# REQUEST
Switch every "GUI agent" in the lines below to "screen agent", and give back all the lines with nothing else changed.

# MATERIAL SUPPLIED
※

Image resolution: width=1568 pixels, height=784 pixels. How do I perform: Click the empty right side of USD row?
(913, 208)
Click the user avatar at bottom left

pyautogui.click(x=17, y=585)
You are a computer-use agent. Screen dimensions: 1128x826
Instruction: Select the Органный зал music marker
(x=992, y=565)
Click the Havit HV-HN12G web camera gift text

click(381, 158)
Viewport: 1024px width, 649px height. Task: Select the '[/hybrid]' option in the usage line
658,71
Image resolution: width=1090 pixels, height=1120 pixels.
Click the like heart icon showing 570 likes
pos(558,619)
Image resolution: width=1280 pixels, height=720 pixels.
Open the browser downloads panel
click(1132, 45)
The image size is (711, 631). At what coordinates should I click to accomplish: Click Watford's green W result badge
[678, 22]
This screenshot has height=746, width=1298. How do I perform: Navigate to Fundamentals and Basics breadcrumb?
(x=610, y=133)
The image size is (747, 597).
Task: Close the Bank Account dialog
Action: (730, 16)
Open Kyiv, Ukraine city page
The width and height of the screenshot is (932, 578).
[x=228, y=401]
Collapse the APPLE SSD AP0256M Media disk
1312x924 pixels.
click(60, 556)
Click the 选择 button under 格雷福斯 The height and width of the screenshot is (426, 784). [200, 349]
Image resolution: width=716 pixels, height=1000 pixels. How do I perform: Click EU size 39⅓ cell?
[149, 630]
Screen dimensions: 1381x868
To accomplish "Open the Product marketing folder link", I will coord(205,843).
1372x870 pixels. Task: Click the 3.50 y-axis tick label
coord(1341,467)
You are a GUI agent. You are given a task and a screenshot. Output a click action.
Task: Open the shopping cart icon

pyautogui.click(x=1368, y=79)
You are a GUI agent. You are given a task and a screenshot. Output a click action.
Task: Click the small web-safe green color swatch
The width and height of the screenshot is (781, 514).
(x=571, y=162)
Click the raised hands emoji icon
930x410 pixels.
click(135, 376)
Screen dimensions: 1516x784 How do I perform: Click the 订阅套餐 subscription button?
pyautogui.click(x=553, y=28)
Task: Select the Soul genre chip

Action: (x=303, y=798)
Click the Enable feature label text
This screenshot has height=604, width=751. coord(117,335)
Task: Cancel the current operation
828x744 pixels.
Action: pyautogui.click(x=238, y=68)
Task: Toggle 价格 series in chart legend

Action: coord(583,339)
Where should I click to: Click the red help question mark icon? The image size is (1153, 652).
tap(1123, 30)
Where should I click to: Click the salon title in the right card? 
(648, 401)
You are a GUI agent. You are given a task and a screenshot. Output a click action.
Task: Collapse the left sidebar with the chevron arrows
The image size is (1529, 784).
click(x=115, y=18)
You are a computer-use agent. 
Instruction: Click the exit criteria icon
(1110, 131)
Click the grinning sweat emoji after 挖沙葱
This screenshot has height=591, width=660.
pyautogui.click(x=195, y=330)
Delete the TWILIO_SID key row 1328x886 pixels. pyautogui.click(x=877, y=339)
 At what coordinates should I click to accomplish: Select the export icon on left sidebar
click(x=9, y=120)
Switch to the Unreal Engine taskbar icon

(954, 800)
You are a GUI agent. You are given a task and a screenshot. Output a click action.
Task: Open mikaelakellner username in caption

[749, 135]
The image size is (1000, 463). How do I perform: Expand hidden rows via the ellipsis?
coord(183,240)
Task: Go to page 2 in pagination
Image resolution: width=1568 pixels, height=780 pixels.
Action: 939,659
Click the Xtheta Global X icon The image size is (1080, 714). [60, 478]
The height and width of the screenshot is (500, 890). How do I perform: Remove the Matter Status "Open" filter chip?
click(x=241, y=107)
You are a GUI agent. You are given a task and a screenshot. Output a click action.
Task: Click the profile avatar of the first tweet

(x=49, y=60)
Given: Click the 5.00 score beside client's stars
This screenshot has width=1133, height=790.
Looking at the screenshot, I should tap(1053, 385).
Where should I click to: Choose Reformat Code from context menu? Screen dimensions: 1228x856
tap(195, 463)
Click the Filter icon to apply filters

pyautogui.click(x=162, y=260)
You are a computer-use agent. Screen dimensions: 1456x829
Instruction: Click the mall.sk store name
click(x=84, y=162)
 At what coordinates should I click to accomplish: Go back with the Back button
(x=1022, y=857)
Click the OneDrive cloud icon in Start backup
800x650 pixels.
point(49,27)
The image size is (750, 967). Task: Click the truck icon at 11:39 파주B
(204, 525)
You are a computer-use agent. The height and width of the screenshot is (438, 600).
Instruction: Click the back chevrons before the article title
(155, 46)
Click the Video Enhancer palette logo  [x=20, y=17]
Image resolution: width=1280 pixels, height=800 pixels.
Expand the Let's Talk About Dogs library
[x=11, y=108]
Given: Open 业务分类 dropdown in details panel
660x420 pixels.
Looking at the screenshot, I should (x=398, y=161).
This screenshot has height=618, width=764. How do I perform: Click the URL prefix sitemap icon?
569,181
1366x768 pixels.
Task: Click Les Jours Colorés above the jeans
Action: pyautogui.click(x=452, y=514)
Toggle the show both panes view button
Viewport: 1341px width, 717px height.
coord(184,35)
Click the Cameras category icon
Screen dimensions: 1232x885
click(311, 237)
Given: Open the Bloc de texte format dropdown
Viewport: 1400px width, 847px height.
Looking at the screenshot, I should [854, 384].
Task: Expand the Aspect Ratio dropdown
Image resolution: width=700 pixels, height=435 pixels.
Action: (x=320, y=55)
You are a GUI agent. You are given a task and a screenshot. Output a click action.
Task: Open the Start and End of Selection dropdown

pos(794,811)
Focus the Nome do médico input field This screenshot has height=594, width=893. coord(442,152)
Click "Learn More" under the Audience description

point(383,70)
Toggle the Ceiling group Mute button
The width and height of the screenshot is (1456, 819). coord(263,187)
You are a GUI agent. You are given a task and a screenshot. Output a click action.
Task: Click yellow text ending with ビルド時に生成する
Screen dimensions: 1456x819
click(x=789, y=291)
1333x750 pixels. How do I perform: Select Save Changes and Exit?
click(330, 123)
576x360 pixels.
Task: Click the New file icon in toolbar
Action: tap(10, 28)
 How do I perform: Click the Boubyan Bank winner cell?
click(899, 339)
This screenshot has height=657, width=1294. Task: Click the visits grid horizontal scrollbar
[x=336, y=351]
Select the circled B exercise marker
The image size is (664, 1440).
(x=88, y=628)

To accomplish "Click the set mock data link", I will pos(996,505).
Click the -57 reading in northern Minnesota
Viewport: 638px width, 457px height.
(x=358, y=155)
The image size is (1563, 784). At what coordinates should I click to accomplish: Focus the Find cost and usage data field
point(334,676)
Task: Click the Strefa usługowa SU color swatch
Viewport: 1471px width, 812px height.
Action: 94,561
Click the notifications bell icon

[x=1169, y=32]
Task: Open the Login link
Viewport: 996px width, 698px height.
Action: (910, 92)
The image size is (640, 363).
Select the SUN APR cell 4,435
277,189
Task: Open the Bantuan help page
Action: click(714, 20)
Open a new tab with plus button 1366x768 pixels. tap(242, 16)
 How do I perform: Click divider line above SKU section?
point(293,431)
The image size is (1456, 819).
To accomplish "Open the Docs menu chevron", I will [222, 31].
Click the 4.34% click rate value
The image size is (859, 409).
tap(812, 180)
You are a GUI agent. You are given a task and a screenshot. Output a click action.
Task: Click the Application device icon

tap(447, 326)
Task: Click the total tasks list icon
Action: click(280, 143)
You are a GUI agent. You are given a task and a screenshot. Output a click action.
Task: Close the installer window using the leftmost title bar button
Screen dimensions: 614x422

※

# ANSWER
Image resolution: width=1568 pixels, height=784 pixels. How do I perform: Click the empty right side of USD row?
(913, 208)
Click the user avatar at bottom left

pyautogui.click(x=17, y=585)
You are a computer-use agent. Screen dimensions: 1128x826
Instruction: Select the Органный зал music marker
(x=992, y=565)
Click the Havit HV-HN12G web camera gift text

click(381, 158)
Viewport: 1024px width, 649px height. Task: Select the '[/hybrid]' option in the usage line
658,71
Image resolution: width=1090 pixels, height=1120 pixels.
Click the like heart icon showing 570 likes
pos(558,619)
Image resolution: width=1280 pixels, height=720 pixels.
Open the browser downloads panel
click(1132, 45)
The image size is (711, 631). At what coordinates should I click to accomplish: Click Watford's green W result badge
[678, 22]
This screenshot has height=746, width=1298. How do I perform: Navigate to Fundamentals and Basics breadcrumb?
(x=610, y=133)
The image size is (747, 597).
Task: Close the Bank Account dialog
Action: (730, 16)
Open Kyiv, Ukraine city page
The width and height of the screenshot is (932, 578).
[x=228, y=401]
Collapse the APPLE SSD AP0256M Media disk
1312x924 pixels.
click(60, 556)
Click the 选择 button under 格雷福斯 The height and width of the screenshot is (426, 784). [200, 349]
Image resolution: width=716 pixels, height=1000 pixels. How do I perform: Click EU size 39⅓ cell?
[149, 630]
Screen dimensions: 1381x868
To accomplish "Open the Product marketing folder link", I will coord(205,843).
1372x870 pixels. Task: Click the 3.50 y-axis tick label
coord(1341,467)
You are a screen agent. You are given a task and a screenshot. Output a click action.
Task: Open the shopping cart icon

pyautogui.click(x=1368, y=79)
You are a screen agent. You are given a task and a screenshot. Output a click action.
Task: Click the small web-safe green color swatch
The width and height of the screenshot is (781, 514).
(x=571, y=162)
Click the raised hands emoji icon
930x410 pixels.
click(135, 376)
Screen dimensions: 1516x784 How do I perform: Click the 订阅套餐 subscription button?
pyautogui.click(x=553, y=28)
Task: Select the Soul genre chip

Action: (x=303, y=798)
Click the Enable feature label text
This screenshot has height=604, width=751. coord(117,335)
Task: Cancel the current operation
828x744 pixels.
Action: pyautogui.click(x=238, y=68)
Task: Toggle 价格 series in chart legend

Action: coord(583,339)
Where should I click to: Click the red help question mark icon? The image size is (1153, 652).
tap(1123, 30)
Where should I click to: Click the salon title in the right card? 
(648, 401)
You are a screen agent. You are given a task and a screenshot. Output a click action.
Task: Collapse the left sidebar with the chevron arrows
The image size is (1529, 784).
click(x=115, y=18)
You are a computer-use agent. 
Instruction: Click the exit criteria icon
(1110, 131)
Click the grinning sweat emoji after 挖沙葱
This screenshot has height=591, width=660.
pyautogui.click(x=195, y=330)
Delete the TWILIO_SID key row 1328x886 pixels. pyautogui.click(x=877, y=339)
 At what coordinates should I click to accomplish: Select the export icon on left sidebar
click(x=9, y=120)
Switch to the Unreal Engine taskbar icon

(954, 800)
You are a screen agent. You are given a task and a screenshot. Output a click action.
Task: Open mikaelakellner username in caption

[749, 135]
The image size is (1000, 463). How do I perform: Expand hidden rows via the ellipsis?
coord(183,240)
Task: Go to page 2 in pagination
Image resolution: width=1568 pixels, height=780 pixels.
Action: 939,659
Click the Xtheta Global X icon The image size is (1080, 714). [60, 478]
The height and width of the screenshot is (500, 890). How do I perform: Remove the Matter Status "Open" filter chip?
click(x=241, y=107)
You are a screen agent. You are given a task and a screenshot. Output a click action.
Task: Click the profile avatar of the first tweet

(x=49, y=60)
Given: Click the 5.00 score beside client's stars
This screenshot has width=1133, height=790.
Looking at the screenshot, I should tap(1053, 385).
Where should I click to: Choose Reformat Code from context menu? Screen dimensions: 1228x856
tap(195, 463)
Click the Filter icon to apply filters

pyautogui.click(x=162, y=260)
You are a computer-use agent. Screen dimensions: 1456x829
Instruction: Click the mall.sk store name
click(x=84, y=162)
 At what coordinates should I click to accomplish: Go back with the Back button
(x=1022, y=857)
Click the OneDrive cloud icon in Start backup
800x650 pixels.
point(49,27)
The image size is (750, 967). Task: Click the truck icon at 11:39 파주B
(204, 525)
You are a computer-use agent. The height and width of the screenshot is (438, 600).
Instruction: Click the back chevrons before the article title
(155, 46)
Click the Video Enhancer palette logo  [x=20, y=17]
Image resolution: width=1280 pixels, height=800 pixels.
Expand the Let's Talk About Dogs library
[x=11, y=108]
Given: Open 业务分类 dropdown in details panel
660x420 pixels.
Looking at the screenshot, I should (x=398, y=161).
This screenshot has height=618, width=764. How do I perform: Click the URL prefix sitemap icon?
569,181
1366x768 pixels.
Task: Click Les Jours Colorés above the jeans
Action: pyautogui.click(x=452, y=514)
Toggle the show both panes view button
Viewport: 1341px width, 717px height.
coord(184,35)
Click the Cameras category icon
Screen dimensions: 1232x885
click(311, 237)
Given: Open the Bloc de texte format dropdown
Viewport: 1400px width, 847px height.
Looking at the screenshot, I should [854, 384].
Task: Expand the Aspect Ratio dropdown
Image resolution: width=700 pixels, height=435 pixels.
Action: (x=320, y=55)
You are a screen agent. You are given a task and a screenshot. Output a click action.
Task: Open the Start and End of Selection dropdown

pos(794,811)
Focus the Nome do médico input field This screenshot has height=594, width=893. coord(442,152)
Click "Learn More" under the Audience description

point(383,70)
Toggle the Ceiling group Mute button
The width and height of the screenshot is (1456, 819). coord(263,187)
You are a screen agent. You are given a task and a screenshot. Output a click action.
Task: Click yellow text ending with ビルド時に生成する
Screen dimensions: 1456x819
click(x=789, y=291)
1333x750 pixels. How do I perform: Select Save Changes and Exit?
click(330, 123)
576x360 pixels.
Task: Click the New file icon in toolbar
Action: tap(10, 28)
 How do I perform: Click the Boubyan Bank winner cell?
click(899, 339)
This screenshot has height=657, width=1294. Task: Click the visits grid horizontal scrollbar
[x=336, y=351]
Select the circled B exercise marker
The image size is (664, 1440).
(x=88, y=628)

To accomplish "Click the set mock data link", I will pos(996,505).
Click the -57 reading in northern Minnesota
Viewport: 638px width, 457px height.
(x=358, y=155)
The image size is (1563, 784). At what coordinates should I click to accomplish: Focus the Find cost and usage data field
point(334,676)
Task: Click the Strefa usługowa SU color swatch
Viewport: 1471px width, 812px height.
Action: 94,561
Click the notifications bell icon

[x=1169, y=32]
Task: Open the Login link
Viewport: 996px width, 698px height.
Action: (910, 92)
The image size is (640, 363).
Select the SUN APR cell 4,435
277,189
Task: Open the Bantuan help page
Action: click(714, 20)
Open a new tab with plus button 1366x768 pixels. tap(242, 16)
 How do I perform: Click divider line above SKU section?
point(293,431)
The image size is (1456, 819).
To accomplish "Open the Docs menu chevron", I will [222, 31].
Click the 4.34% click rate value
The image size is (859, 409).
tap(812, 180)
You are a screen agent. You are given a task and a screenshot. Output a click action.
Task: Click the Application device icon

tap(447, 326)
Task: Click the total tasks list icon
Action: click(280, 143)
You are a screen agent. You are given a task and a screenshot. Output a click action.
Task: Close the installer window using the leftmost title bar button
Screen dimensions: 614x422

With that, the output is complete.